BEGIN
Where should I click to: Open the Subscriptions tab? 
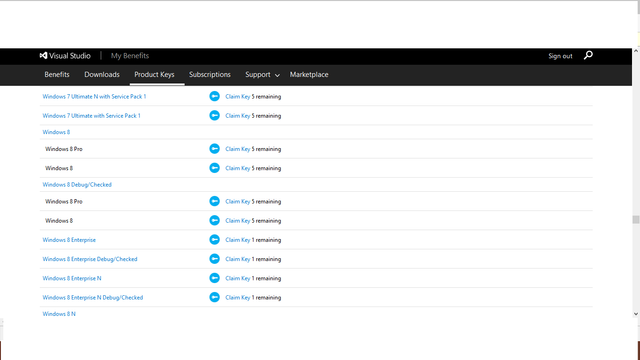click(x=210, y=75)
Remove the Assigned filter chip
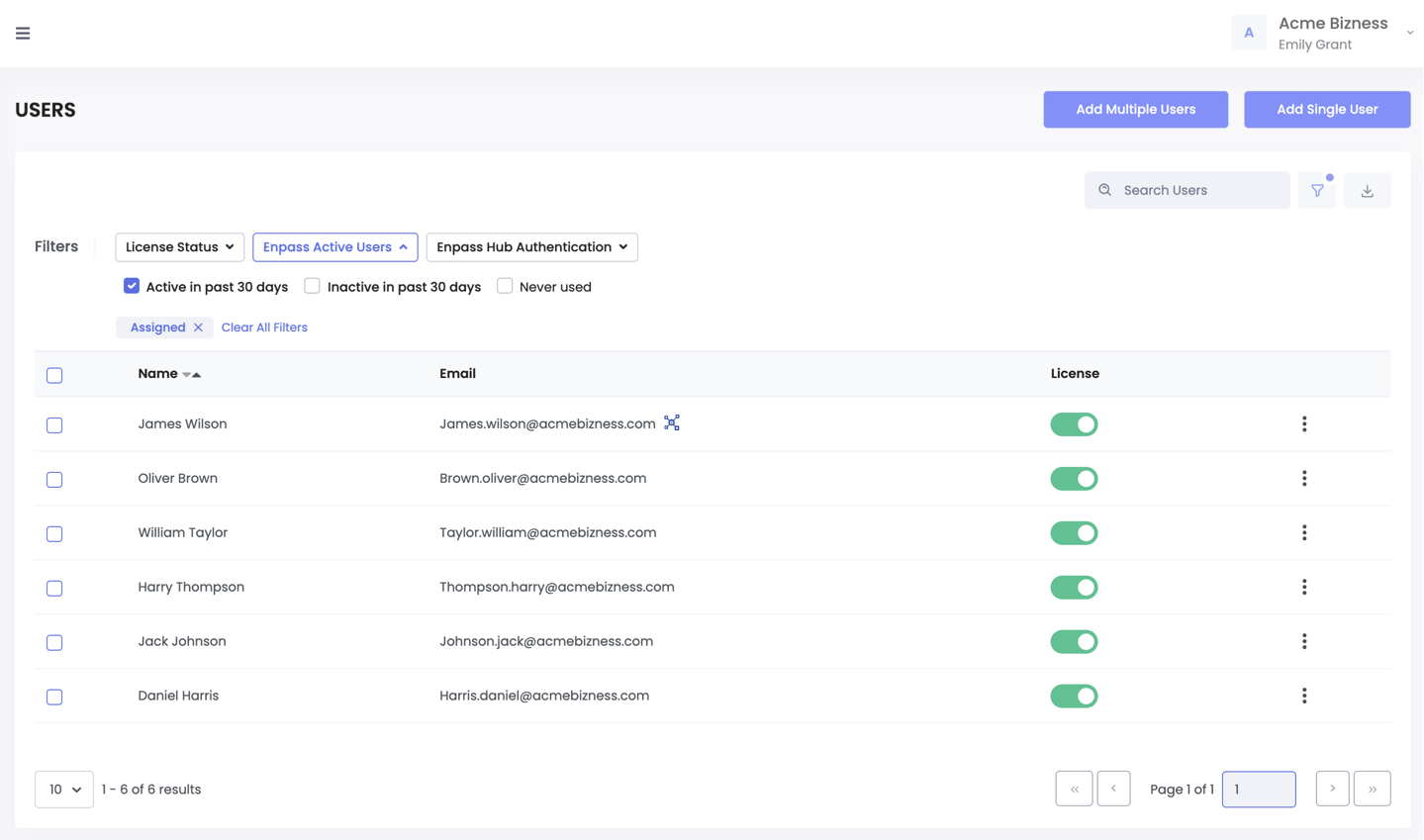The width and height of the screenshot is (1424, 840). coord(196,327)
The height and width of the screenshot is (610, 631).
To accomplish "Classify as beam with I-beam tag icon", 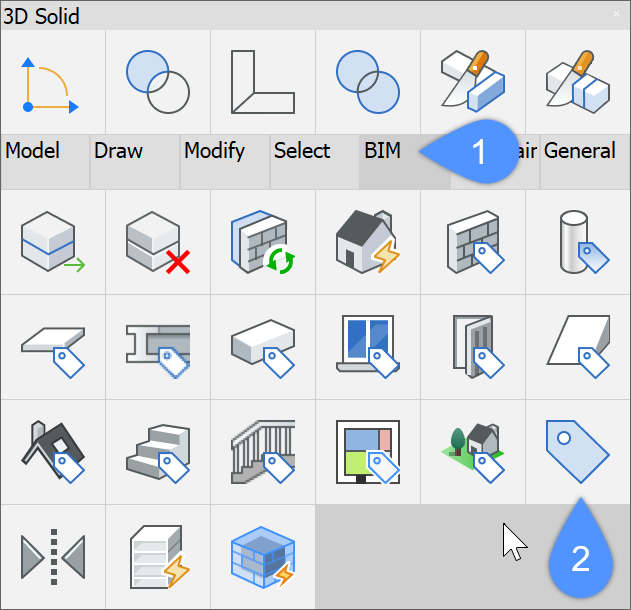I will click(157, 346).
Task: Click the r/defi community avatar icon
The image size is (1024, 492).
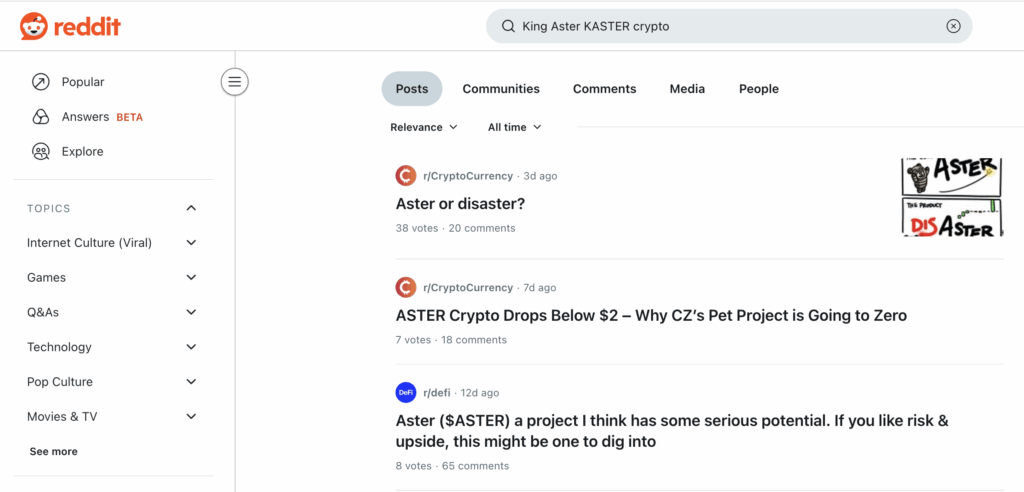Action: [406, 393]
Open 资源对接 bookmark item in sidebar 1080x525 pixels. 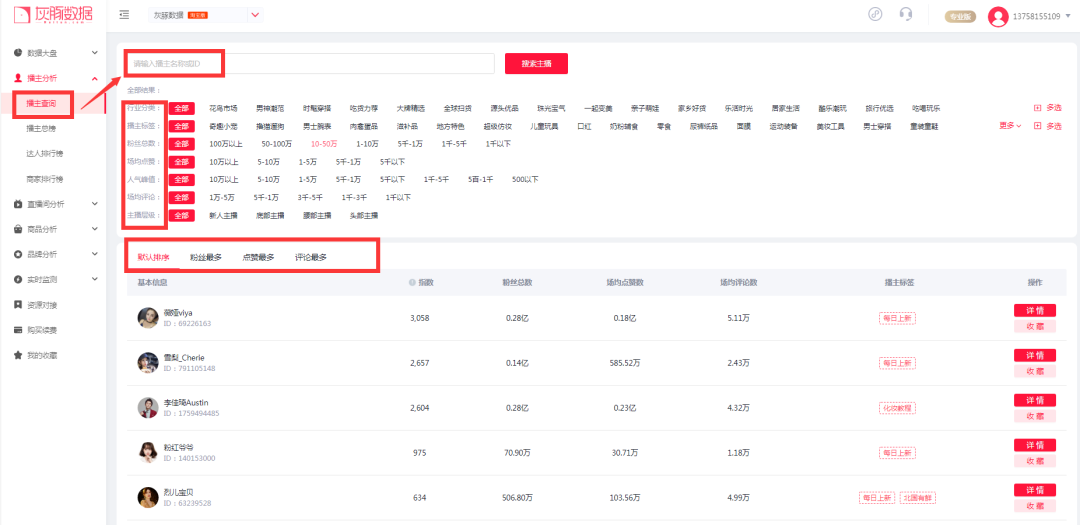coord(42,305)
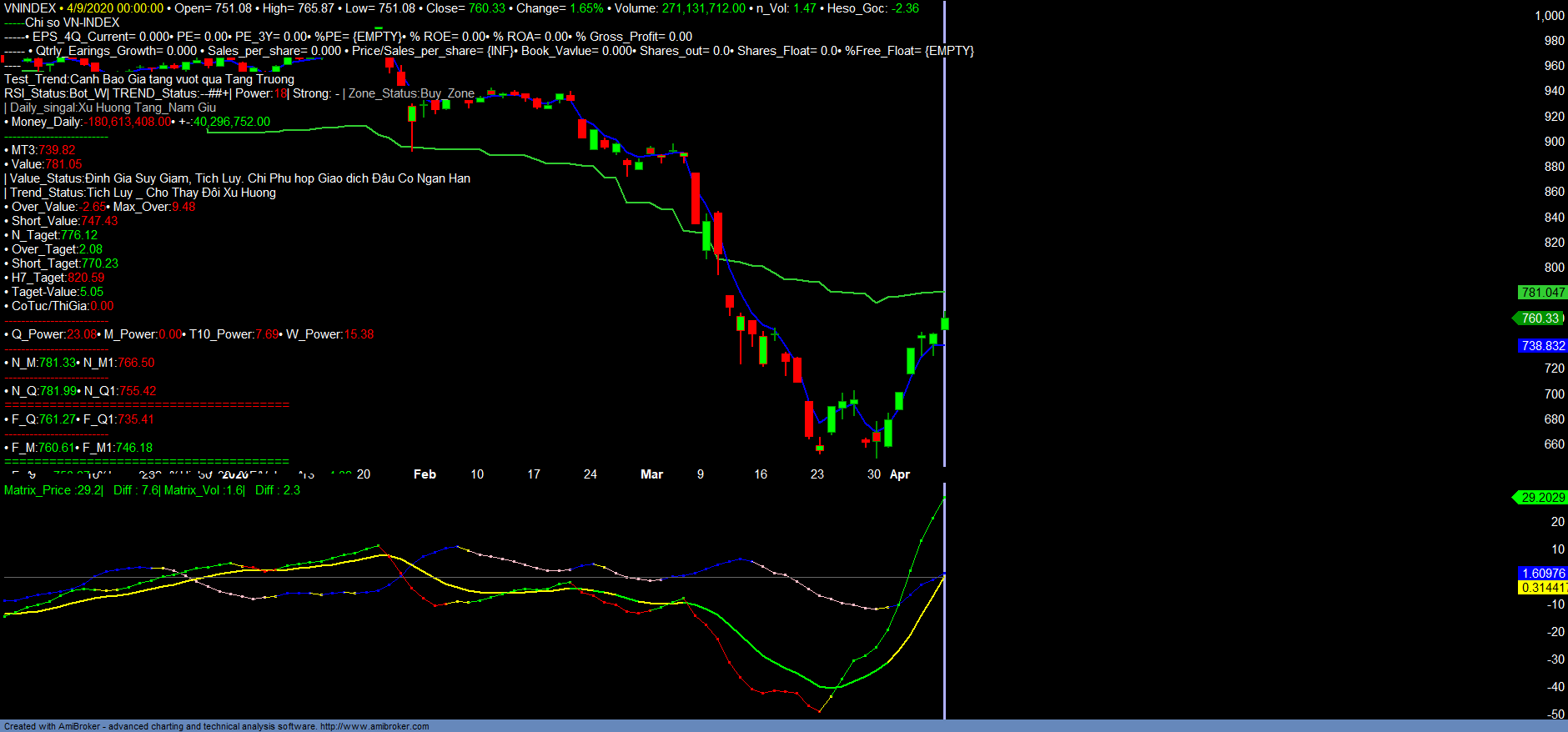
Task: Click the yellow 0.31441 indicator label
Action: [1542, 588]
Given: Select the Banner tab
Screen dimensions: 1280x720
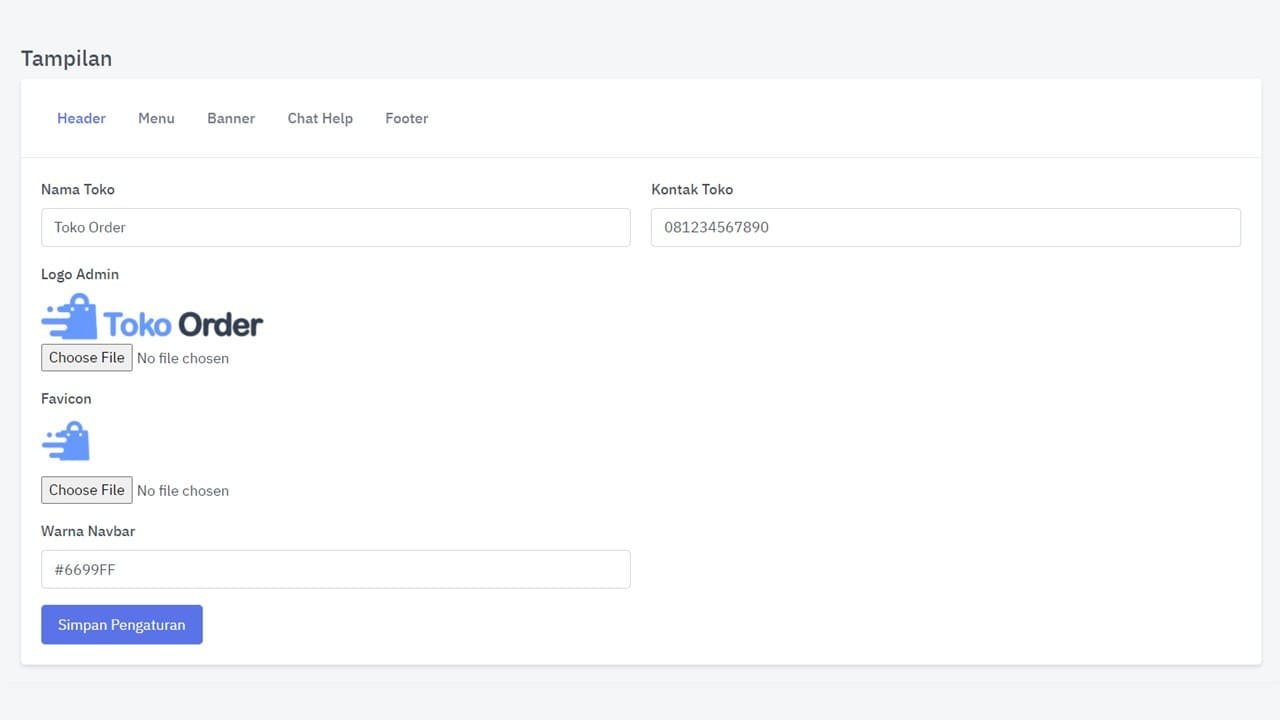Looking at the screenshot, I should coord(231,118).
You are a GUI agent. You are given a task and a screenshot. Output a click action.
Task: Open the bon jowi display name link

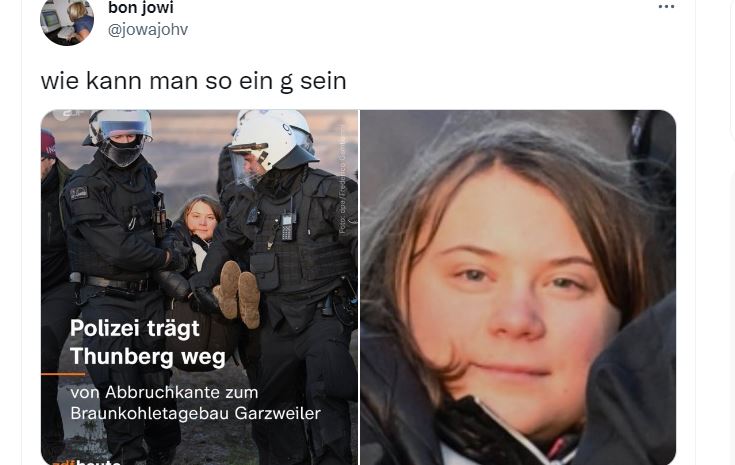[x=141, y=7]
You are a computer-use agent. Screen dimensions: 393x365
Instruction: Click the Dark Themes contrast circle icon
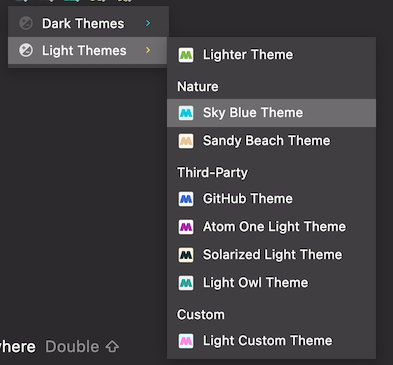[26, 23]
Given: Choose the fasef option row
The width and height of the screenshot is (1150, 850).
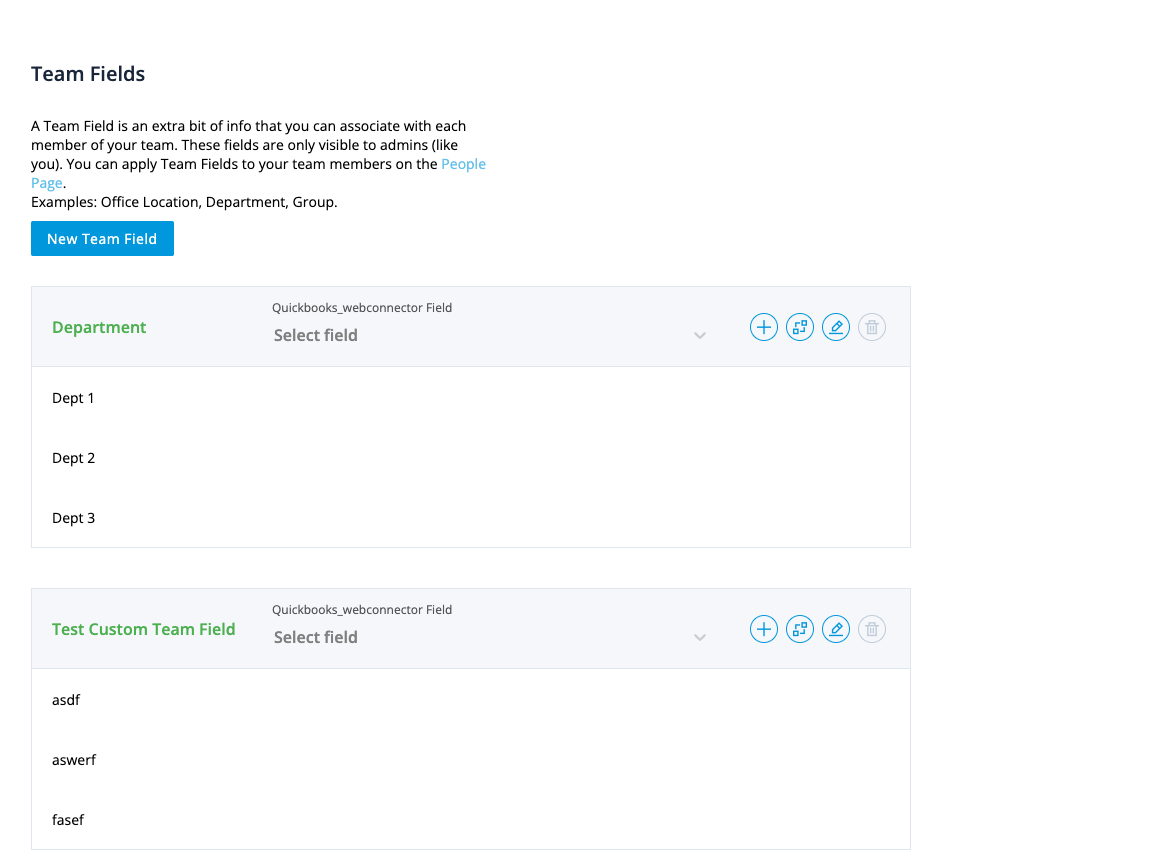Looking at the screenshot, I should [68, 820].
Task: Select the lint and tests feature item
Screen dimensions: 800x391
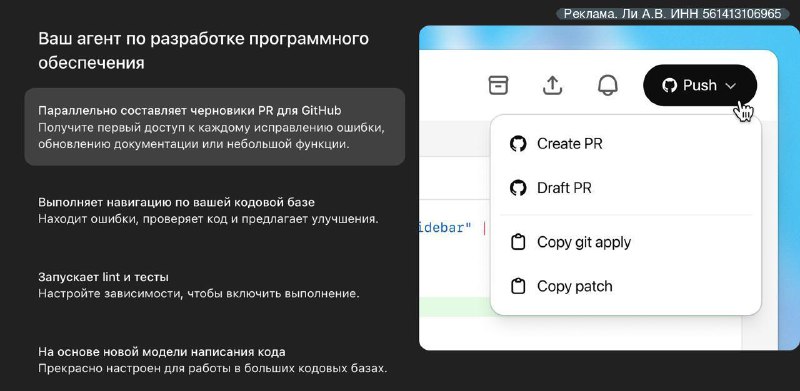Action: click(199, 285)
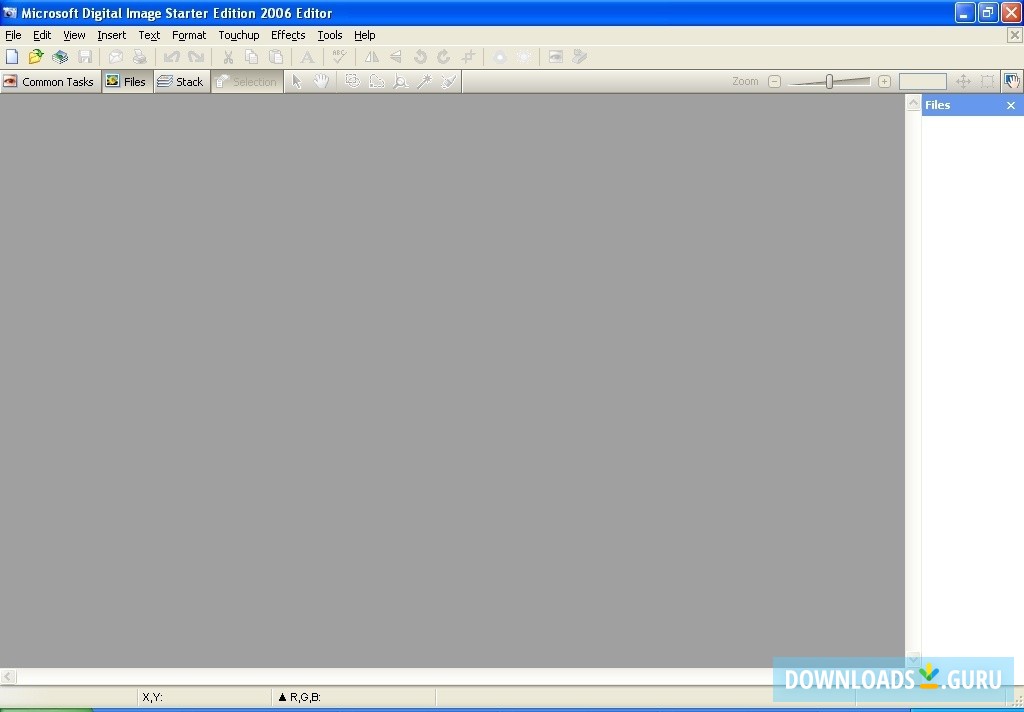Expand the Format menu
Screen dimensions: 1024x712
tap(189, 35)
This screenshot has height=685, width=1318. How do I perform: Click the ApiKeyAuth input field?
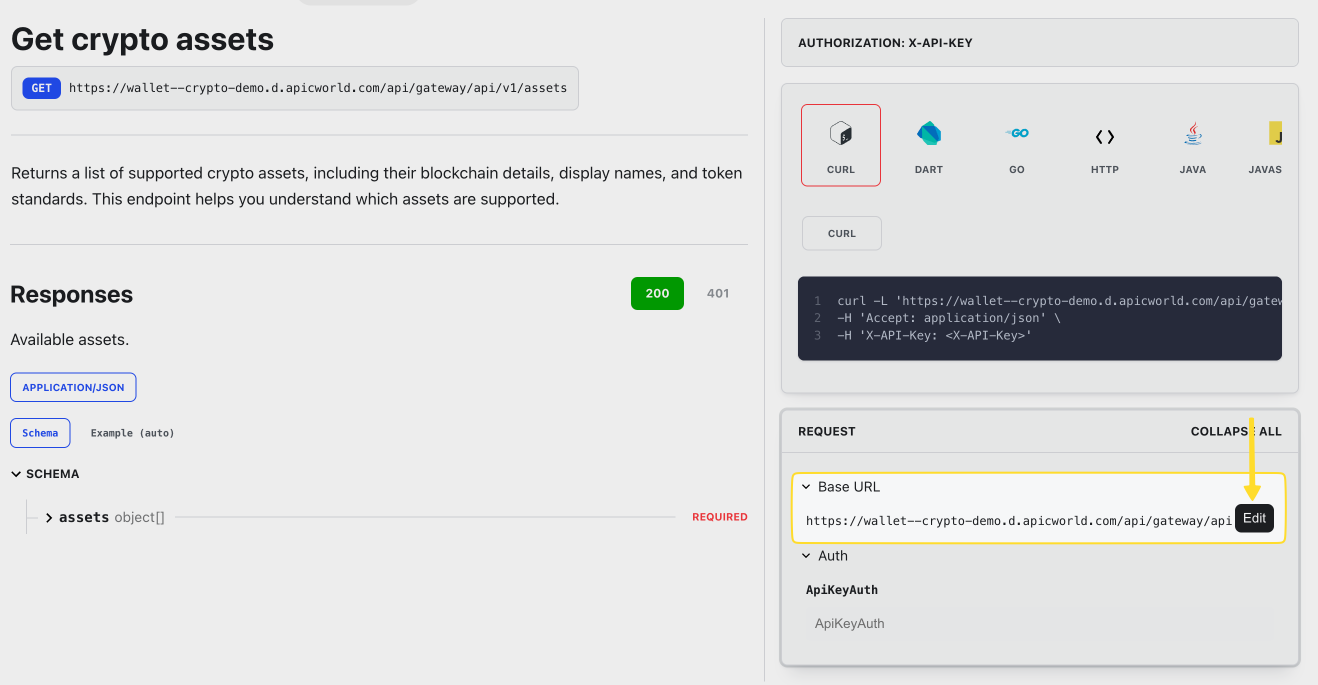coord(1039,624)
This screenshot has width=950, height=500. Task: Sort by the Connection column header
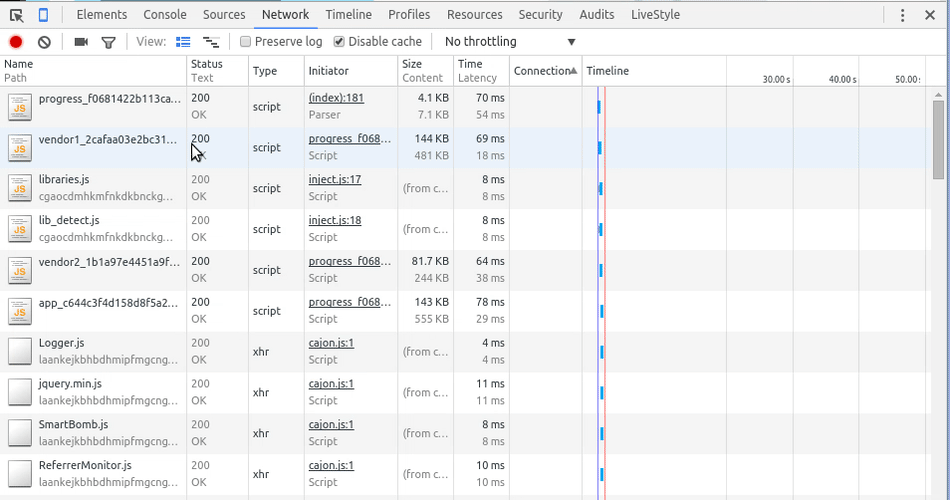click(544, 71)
END
# WORK TASK:
Show all of the lines above in which "Select" is present.

# RESPONSE TO THIS TASK:
Given: Select the Banner tab
Task: Select the lint and tests feature item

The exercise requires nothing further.